What needs to be done:
Restate word for word the lines of the records below, starting at the line that contains "Click the leggings product photo" and ending at the line that contains "Viewport: 1083px width, 395px height.", with both of those lines included and nothing else.

Stored records:

^^^^

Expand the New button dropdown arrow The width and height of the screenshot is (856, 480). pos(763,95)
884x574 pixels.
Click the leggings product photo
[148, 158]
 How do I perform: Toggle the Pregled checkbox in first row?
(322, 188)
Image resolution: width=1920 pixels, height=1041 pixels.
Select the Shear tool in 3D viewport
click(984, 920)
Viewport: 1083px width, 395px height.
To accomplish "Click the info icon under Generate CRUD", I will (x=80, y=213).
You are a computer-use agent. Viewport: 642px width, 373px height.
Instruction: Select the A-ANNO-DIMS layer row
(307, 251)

^^^^

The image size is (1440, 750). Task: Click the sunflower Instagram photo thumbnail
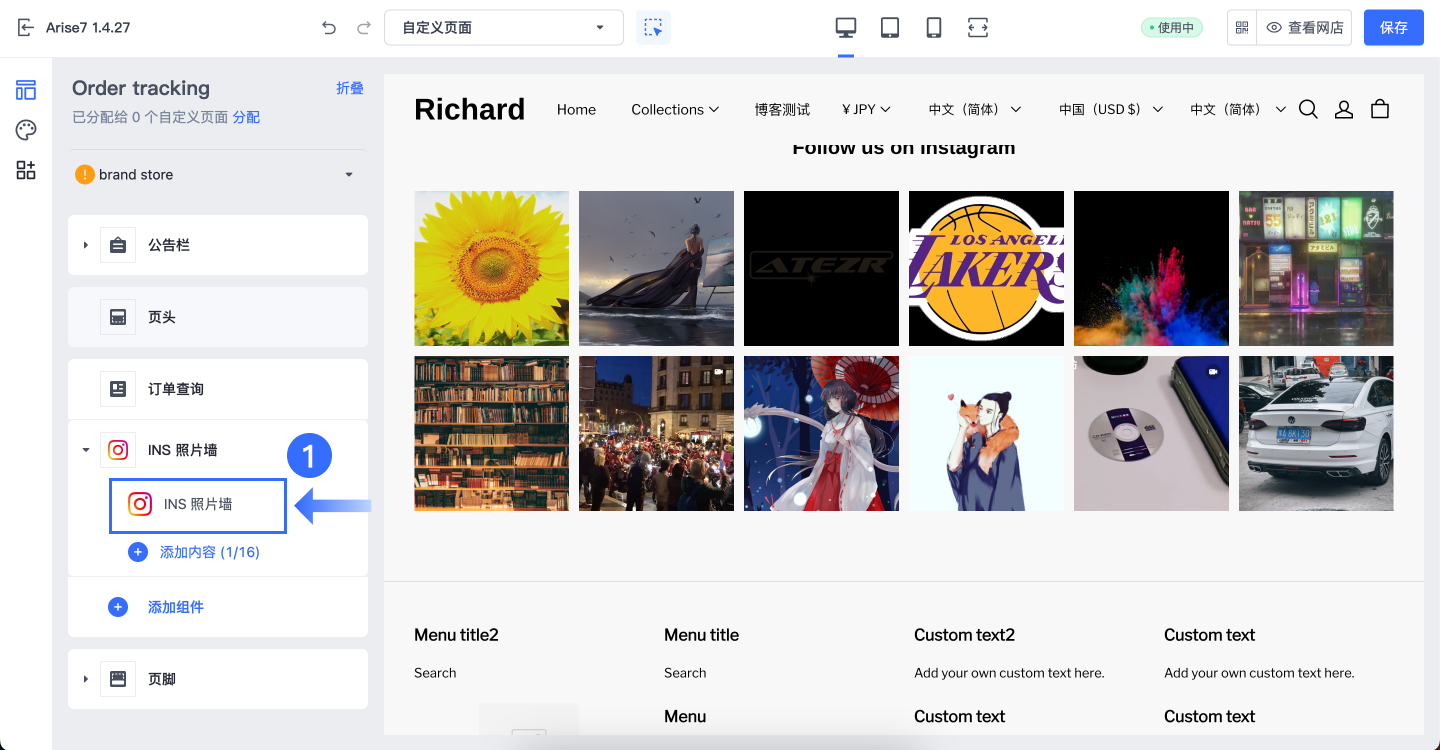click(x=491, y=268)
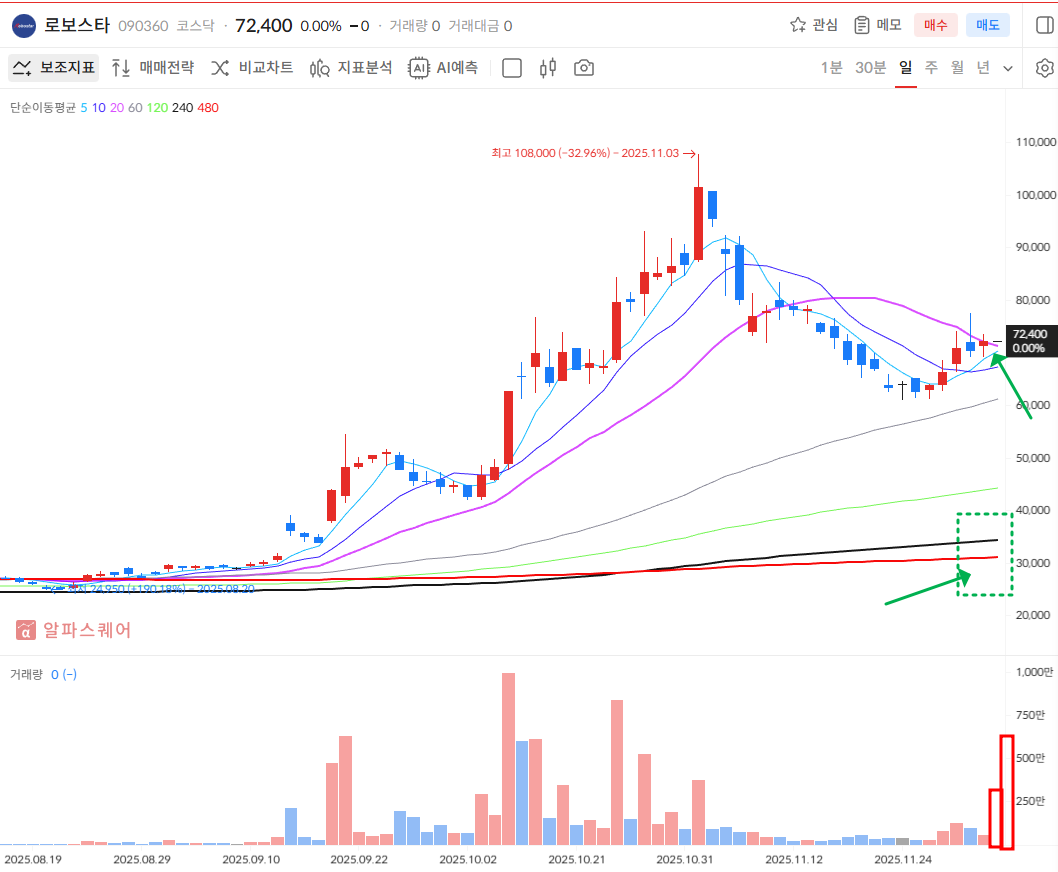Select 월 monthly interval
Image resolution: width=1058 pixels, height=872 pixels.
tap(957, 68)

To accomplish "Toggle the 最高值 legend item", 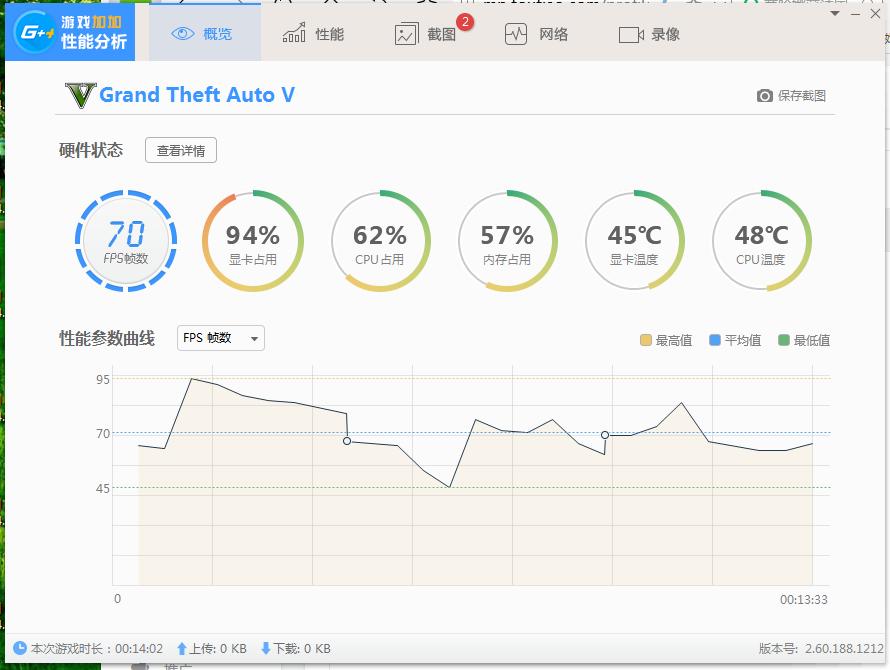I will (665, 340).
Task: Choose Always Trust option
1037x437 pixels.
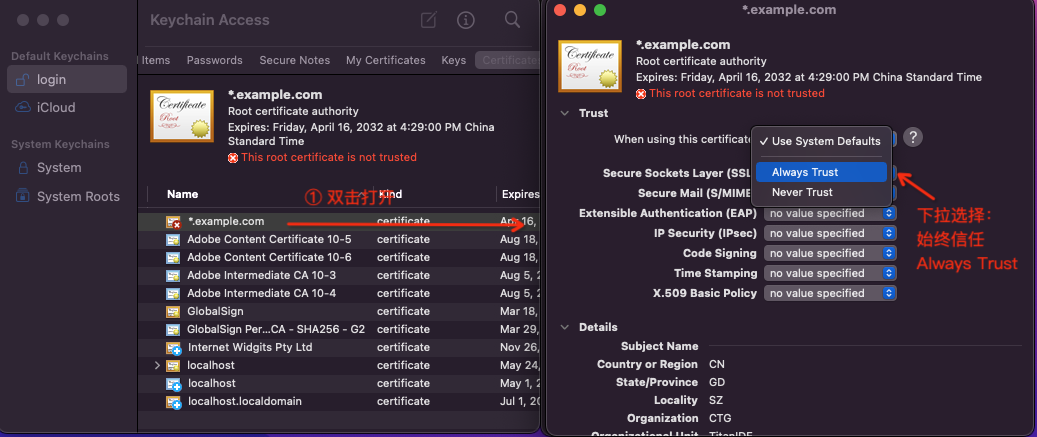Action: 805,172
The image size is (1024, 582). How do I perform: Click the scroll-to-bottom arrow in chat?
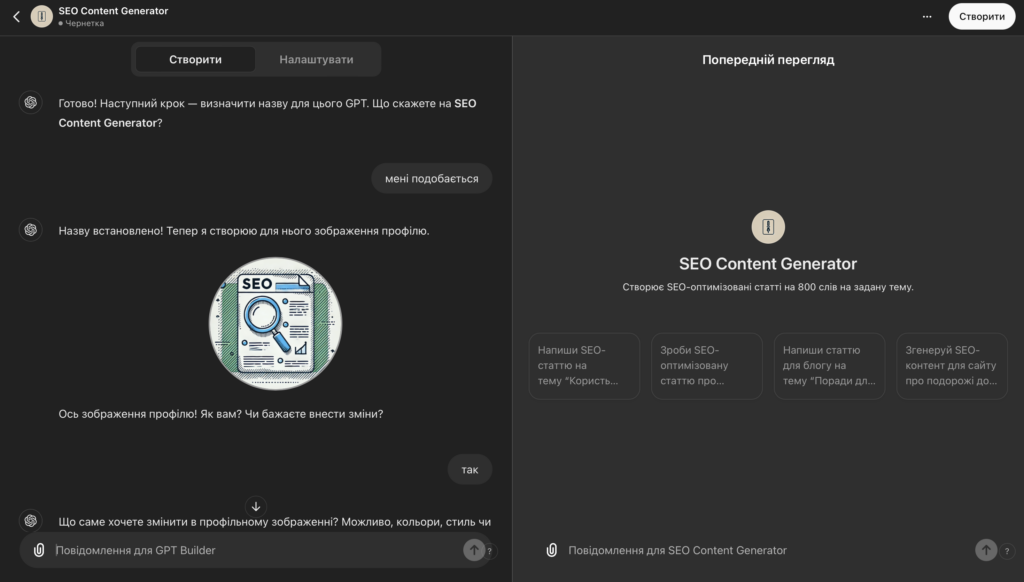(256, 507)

^^^^

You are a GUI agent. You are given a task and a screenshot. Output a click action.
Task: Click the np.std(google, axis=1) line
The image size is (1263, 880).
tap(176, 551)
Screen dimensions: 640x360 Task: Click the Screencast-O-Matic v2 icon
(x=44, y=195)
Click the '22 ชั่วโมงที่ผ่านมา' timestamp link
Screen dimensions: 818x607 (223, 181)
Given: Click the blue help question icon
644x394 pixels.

^^^^

Worked solution:
Click the leggings product photo
[148, 158]
 How do I perform: Toggle the Pregled checkbox in first row?
(322, 188)
Image resolution: width=1920 pixels, height=1041 pixels.
Select the Shear tool in 3D viewport
click(984, 920)
Viewport: 1083px width, 395px height.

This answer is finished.